Untouchability is abolished and its practice in any form is forbidden; enforcement of any disability arising out of untouchability shall be an offence punishable in accordance with law.
Explanation
Application examples
Scenario
A Hindu temple committee refuses entry to persons belonging to a historically untouchable caste during a major religious festival. The committee members claim this is based on 'religious tradition' and 'established temple practices' rather than caste discrimination. The excluded persons approach the court seeking enforcement of their constitutional rights.
Analysis
Although the temple committee frames this as religious tradition, the substance reveals enforcement of a disability based on caste. Article 17 unambiguously abolishes untouchability in all forms, including religious contexts. The attempted distinction between 'religious practice' and 'caste-based exclusion' is constitutionally irrelevant because the Constitution prioritizes human dignity over claimed religious orthodoxy. The disability being enforced—exclusion from temple entry—is precisely the type of social disability that Article 17 targets.
Outcome
The court will grant relief to the excluded persons and direct the temple to grant entry. The committee's actions violate Article 17 and constitute an enforceable disability arising from untouchability, making the restriction void and potentially punishable as a criminal offence under applicable law.
Scenario
A landlord in a metropolitan city refuses to rent an apartment to a qualified tenant simply because the tenant belongs to a scheduled caste background. When confronted, the landlord claims this is purely a personal contractual choice and not related to untouchability, since he is merely exercising his property rights. The tenant seeks legal remedy.
Analysis
This scenario tests whether Article 17 applies to private conduct and commercial transactions. The landlord's refusal to rent based on caste, whether expressed as personal preference or contractual discretion, enforces a disability arising from caste status. Although this appears to be a private contractual matter, Article 17 is not confined to state action—it applies universally to all persons and entities. The economic disability of being unable to access housing constitutes enforcement of a disability based on caste, triggering Article 17's prohibition.
Outcome
The tenant has a valid claim. Courts will hold the landlord liable for violating Article 17, and the tenant can seek specific performance of the rental agreement or damages. The private nature of the contract does not insulate the landlord's discriminatory refusal from constitutional scrutiny.
Scenario
A small restaurant owner refuses to serve food to members of a particular community, citing reasons that 'our clientele prefers homogeneity' and 'we maintain exclusivity based on community membership.' The owner frames this as a business practice, not untouchability.

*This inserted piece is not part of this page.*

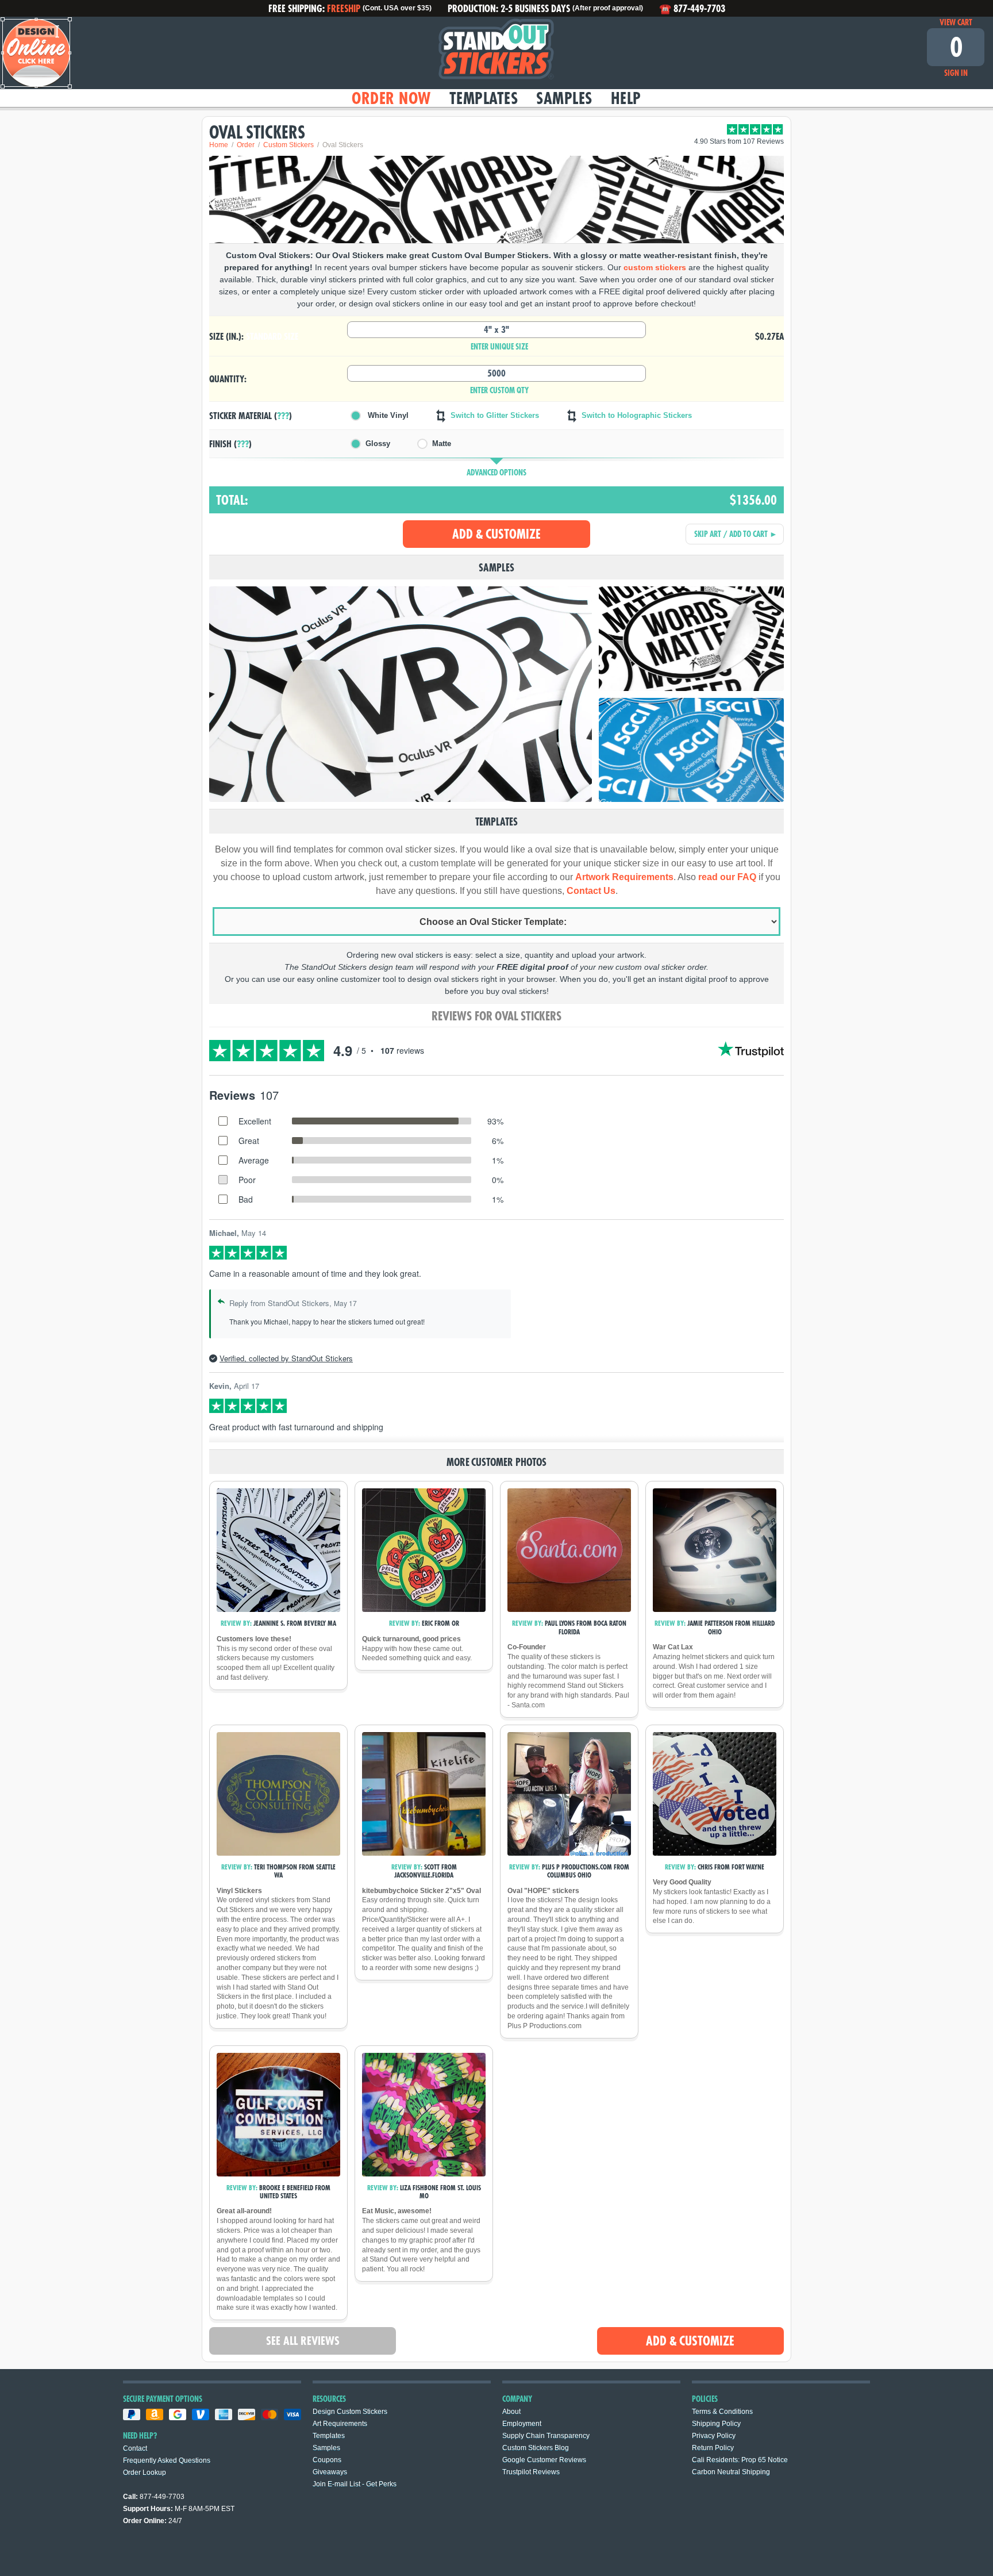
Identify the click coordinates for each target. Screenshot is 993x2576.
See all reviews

Excluded community members file a petition under Article 32.
Analysis
This case requires distinguishing between legitimate commercial discretion and enforcement of disability based on untouchability. The critical question is whether the exclusion is rooted in caste status and whether it enforces a social disability. While businesses generally may have policies regarding clientele, exclusion based on caste—even if expressed as cultural or community preference—falls squarely within Article 17's prohibition. The restaurant is using economic power (control of commercial access) to enforce a caste-based disability, which is precisely what Article 17 forbids.
Outcome
The petition will succeed. The restaurant owner's refusal violates Article 17. Courts will compel provision of service without discrimination and may impose criminal penalties under applicable law if the refusal is deliberate and motivated by caste.
How CLAT tests this
- Examiners present 'religious freedom' or 'cultural tradition' as a counterweight to Article 17, suggesting that certain religious or cultural practices might be exempt from the abolition of untouchability. In reality, no exception exists—Article 17 is absolute, and no other right supersedes the fundamental abolition of untouchability.

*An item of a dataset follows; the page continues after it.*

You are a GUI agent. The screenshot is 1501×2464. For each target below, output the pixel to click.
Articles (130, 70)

- Fact patterns disguise caste-based disability as 'personal preference,' 'contractual discretion,' or 'business policy,' then ask whether Article 17 applies to 'private conduct.' Students who incorrectly assume Article 17 only binds the state will fail to recognize the violation. Article 17 applies to all persons and entities universally.

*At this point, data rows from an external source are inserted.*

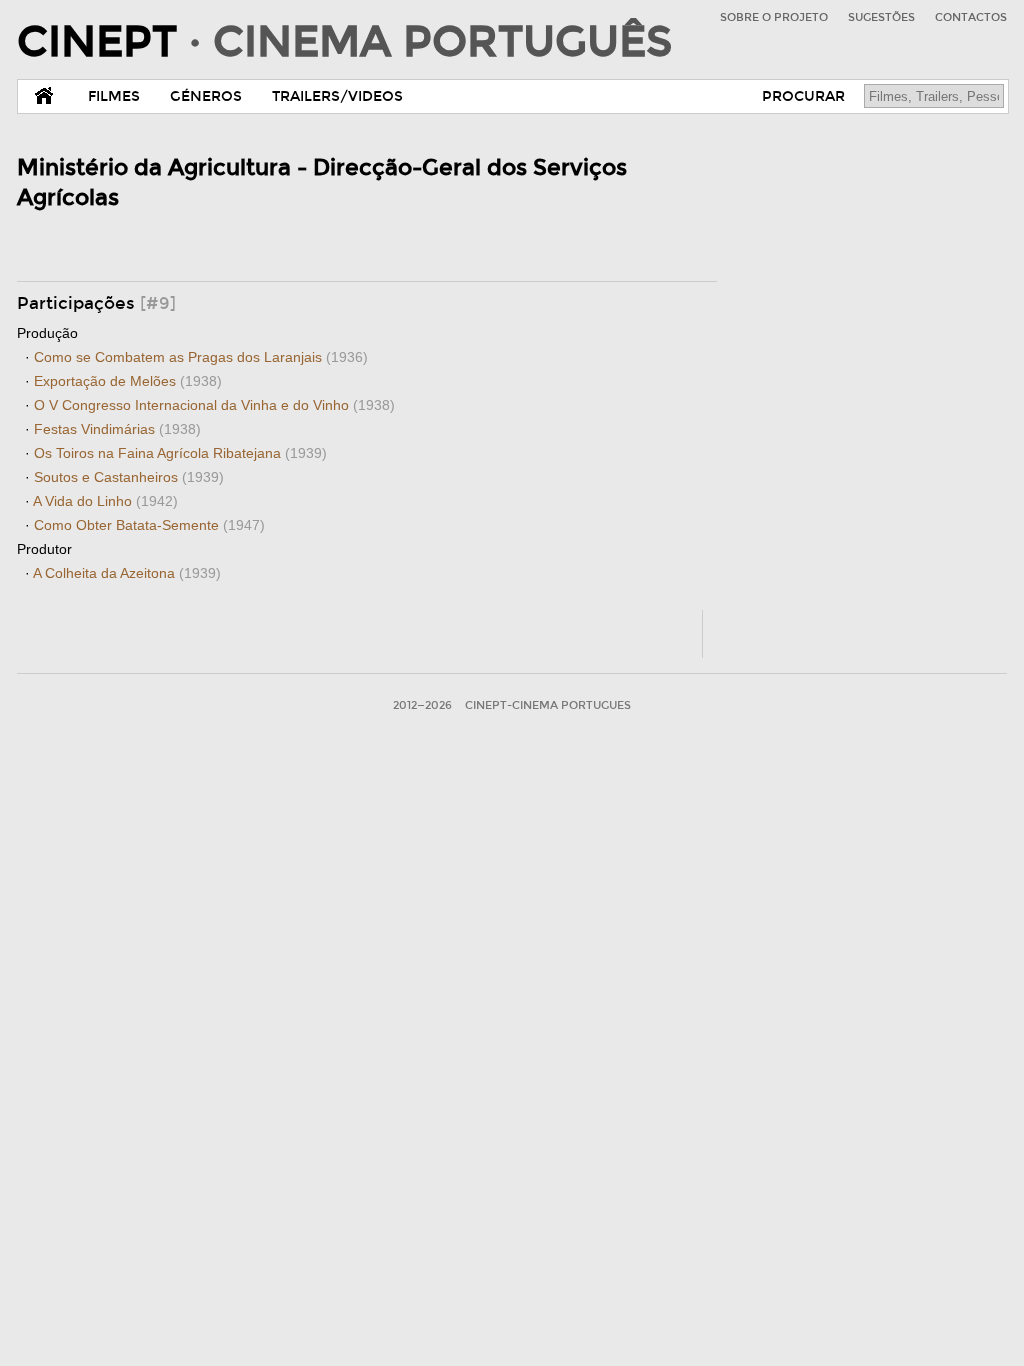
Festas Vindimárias (117, 429)
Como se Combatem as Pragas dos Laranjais (201, 357)
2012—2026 (422, 705)
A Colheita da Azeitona (127, 573)
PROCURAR (803, 96)
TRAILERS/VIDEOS (337, 96)
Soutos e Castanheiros (129, 477)
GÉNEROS (206, 96)
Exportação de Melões (128, 381)
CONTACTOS (971, 17)
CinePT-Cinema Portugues (548, 705)
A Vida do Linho (105, 501)
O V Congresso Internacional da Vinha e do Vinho (214, 405)
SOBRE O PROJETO (774, 17)
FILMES (114, 96)
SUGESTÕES (881, 17)
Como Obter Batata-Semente (149, 525)
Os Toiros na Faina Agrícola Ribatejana (180, 453)
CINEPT (344, 42)
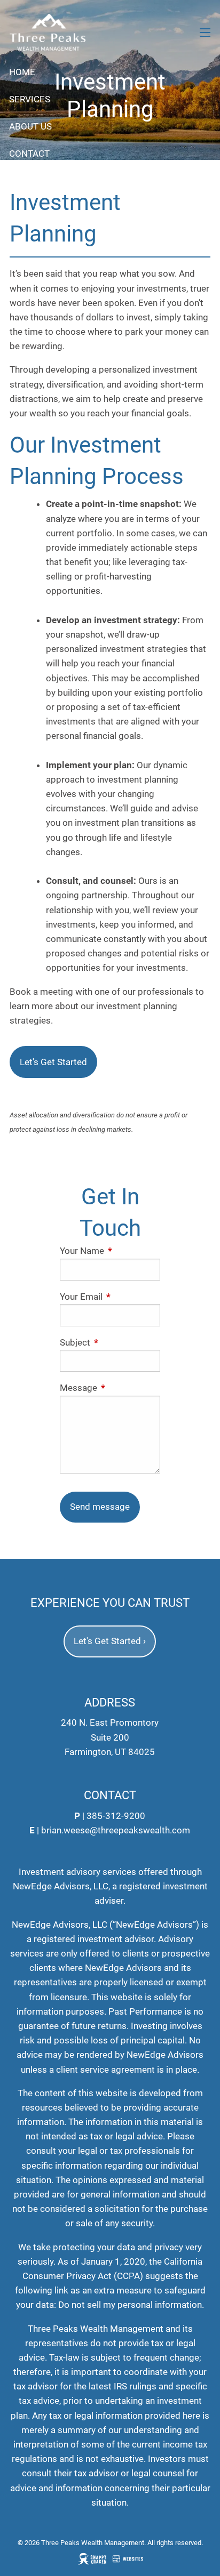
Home (22, 72)
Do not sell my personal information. (131, 2304)
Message (110, 1387)
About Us (30, 126)
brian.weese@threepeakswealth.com (115, 1830)
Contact (29, 153)
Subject (110, 1342)
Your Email (110, 1296)
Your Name (110, 1250)
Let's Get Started (53, 1062)
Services (29, 99)
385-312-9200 (116, 1815)
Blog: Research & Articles (70, 180)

- Questions conflate Article 17 (abolition of untouchability) with Articles 15 and 16 (non-discrimination), then present a scenario where only the non-discrimination articles seem relevant, making students overlook that untouchability-specific violations may carry additional penal consequences beyond general discrimination remedies.
- Examiners create hypothetical scenarios where a disability is imposed based on caste but the caste term is never explicitly mentioned—instead, coded language like 'our community standards,' 'traditional practices,' or 'cultural norms' is used. Students must recognize that untouchability enforcement does not require explicit caste reference; the substance of the disability matters.
- Questions import principles from labor law or contract law—such as 'freedom of contract' or 'at-will employment'—and ask whether these justify caste-based refusal of service. Students must recognize that while these doctrines exist in ordinary law, they are subordinate to Article 17 and cannot justify untouchability-related discrimination.